===== SUPPLIED INFORMATION =====
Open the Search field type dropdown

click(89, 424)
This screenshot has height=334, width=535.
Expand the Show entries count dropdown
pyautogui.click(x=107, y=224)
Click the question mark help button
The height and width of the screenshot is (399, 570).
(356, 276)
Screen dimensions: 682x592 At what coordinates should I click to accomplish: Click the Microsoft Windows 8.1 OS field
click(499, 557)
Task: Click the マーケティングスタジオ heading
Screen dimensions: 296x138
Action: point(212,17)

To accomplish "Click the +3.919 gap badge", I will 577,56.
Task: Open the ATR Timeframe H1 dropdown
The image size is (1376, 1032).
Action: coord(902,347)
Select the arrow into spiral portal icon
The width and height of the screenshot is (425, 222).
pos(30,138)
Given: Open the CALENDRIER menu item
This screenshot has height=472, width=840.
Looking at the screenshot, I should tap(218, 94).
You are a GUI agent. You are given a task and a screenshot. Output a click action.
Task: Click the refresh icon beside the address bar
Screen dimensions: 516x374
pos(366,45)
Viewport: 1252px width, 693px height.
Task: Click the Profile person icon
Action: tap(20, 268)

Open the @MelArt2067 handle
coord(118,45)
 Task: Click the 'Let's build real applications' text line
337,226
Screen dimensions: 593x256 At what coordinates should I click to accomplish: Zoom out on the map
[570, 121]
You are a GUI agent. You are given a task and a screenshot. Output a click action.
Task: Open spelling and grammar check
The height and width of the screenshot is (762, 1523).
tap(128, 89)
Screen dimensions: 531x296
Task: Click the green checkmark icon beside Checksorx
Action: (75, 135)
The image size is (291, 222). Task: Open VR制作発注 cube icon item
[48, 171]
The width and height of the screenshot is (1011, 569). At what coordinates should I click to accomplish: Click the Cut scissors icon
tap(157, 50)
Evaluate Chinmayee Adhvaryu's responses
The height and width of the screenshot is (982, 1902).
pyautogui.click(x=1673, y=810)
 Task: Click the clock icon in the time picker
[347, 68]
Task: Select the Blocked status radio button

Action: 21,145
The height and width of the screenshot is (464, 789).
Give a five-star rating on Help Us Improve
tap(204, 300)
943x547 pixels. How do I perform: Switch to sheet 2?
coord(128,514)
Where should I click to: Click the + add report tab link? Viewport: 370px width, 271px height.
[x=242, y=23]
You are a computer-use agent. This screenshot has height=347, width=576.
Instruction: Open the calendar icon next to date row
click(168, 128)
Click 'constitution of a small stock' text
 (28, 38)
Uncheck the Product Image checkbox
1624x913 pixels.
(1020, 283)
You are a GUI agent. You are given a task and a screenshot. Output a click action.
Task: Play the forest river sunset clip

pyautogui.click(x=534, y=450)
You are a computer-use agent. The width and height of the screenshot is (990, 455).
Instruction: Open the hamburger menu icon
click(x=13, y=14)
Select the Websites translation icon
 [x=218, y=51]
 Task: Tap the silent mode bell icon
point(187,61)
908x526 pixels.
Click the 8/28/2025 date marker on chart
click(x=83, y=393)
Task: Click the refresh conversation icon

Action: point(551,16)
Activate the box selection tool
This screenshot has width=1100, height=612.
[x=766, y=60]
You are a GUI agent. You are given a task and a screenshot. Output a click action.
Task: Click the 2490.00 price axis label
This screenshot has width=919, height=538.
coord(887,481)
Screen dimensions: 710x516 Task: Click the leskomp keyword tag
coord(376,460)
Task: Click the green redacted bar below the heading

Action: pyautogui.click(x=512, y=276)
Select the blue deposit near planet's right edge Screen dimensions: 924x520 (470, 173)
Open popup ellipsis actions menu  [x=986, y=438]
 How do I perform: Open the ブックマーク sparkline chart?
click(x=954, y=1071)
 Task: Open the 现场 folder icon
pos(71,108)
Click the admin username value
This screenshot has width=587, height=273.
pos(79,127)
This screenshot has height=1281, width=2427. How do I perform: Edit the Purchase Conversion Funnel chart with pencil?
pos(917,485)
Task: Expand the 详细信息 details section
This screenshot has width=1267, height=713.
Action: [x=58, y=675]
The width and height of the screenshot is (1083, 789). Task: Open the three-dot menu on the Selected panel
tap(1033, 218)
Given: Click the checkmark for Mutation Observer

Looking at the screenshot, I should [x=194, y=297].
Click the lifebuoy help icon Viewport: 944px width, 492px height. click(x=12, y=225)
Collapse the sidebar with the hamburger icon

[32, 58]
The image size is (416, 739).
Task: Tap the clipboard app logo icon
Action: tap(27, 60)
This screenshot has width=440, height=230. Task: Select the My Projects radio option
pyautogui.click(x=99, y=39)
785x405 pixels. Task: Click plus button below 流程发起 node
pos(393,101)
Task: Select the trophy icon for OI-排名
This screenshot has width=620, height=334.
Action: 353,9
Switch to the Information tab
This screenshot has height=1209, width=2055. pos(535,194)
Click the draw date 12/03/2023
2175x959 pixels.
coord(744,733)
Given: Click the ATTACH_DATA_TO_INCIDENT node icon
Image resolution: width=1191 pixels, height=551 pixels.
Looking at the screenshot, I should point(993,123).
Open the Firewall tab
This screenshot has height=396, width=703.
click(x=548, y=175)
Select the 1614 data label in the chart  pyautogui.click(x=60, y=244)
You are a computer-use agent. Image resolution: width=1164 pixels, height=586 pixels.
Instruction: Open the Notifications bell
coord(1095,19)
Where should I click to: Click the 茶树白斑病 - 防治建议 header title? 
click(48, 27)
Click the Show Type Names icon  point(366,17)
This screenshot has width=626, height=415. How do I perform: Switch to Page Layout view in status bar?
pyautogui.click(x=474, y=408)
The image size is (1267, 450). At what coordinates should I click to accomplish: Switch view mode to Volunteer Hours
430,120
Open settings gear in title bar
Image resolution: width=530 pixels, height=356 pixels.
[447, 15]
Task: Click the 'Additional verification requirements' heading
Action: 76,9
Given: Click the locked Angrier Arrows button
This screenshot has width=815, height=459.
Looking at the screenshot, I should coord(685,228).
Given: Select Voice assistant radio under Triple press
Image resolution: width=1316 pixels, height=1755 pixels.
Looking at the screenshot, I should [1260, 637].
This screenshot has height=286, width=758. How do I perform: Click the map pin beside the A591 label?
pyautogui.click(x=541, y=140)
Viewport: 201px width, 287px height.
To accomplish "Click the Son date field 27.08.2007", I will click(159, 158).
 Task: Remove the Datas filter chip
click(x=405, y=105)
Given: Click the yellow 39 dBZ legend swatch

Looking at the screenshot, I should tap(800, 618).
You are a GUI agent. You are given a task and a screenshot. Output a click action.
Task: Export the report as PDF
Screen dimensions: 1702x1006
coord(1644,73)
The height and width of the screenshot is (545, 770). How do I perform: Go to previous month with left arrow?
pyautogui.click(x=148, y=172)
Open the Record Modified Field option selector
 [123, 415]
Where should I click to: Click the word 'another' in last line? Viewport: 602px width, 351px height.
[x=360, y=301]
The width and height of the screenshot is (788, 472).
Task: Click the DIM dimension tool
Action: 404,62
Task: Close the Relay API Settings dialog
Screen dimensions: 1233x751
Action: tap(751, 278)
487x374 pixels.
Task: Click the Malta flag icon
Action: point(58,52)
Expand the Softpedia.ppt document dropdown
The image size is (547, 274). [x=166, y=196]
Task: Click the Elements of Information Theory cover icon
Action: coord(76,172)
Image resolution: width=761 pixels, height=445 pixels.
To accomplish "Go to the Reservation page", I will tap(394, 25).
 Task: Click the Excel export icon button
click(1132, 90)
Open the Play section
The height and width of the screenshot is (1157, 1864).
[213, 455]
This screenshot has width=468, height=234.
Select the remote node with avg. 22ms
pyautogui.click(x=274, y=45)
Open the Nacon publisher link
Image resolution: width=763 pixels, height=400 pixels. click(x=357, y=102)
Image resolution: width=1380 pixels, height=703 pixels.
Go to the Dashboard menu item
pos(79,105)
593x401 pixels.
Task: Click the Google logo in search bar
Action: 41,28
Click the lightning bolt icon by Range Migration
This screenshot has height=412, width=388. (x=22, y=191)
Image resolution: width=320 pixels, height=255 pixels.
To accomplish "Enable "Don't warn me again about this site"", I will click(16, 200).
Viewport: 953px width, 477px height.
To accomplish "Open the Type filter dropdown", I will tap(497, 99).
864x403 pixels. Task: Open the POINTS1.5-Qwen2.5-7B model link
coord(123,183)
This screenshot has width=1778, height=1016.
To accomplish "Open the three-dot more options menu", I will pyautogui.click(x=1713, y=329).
=====
Copy out the lines that begin with the one containing "This screenshot has height=334, width=535." and end with the one containing "I will 577,56.", with both of those lines included.

This screenshot has height=334, width=535.
Expand the Show entries count dropdown
pyautogui.click(x=107, y=224)
Click the question mark help button
The height and width of the screenshot is (399, 570).
(356, 276)
Screen dimensions: 682x592 At what coordinates should I click to accomplish: Click the Microsoft Windows 8.1 OS field
click(499, 557)
Task: Click the マーケティングスタジオ heading
Screen dimensions: 296x138
Action: point(212,17)

To accomplish "Click the +3.919 gap badge", I will 577,56.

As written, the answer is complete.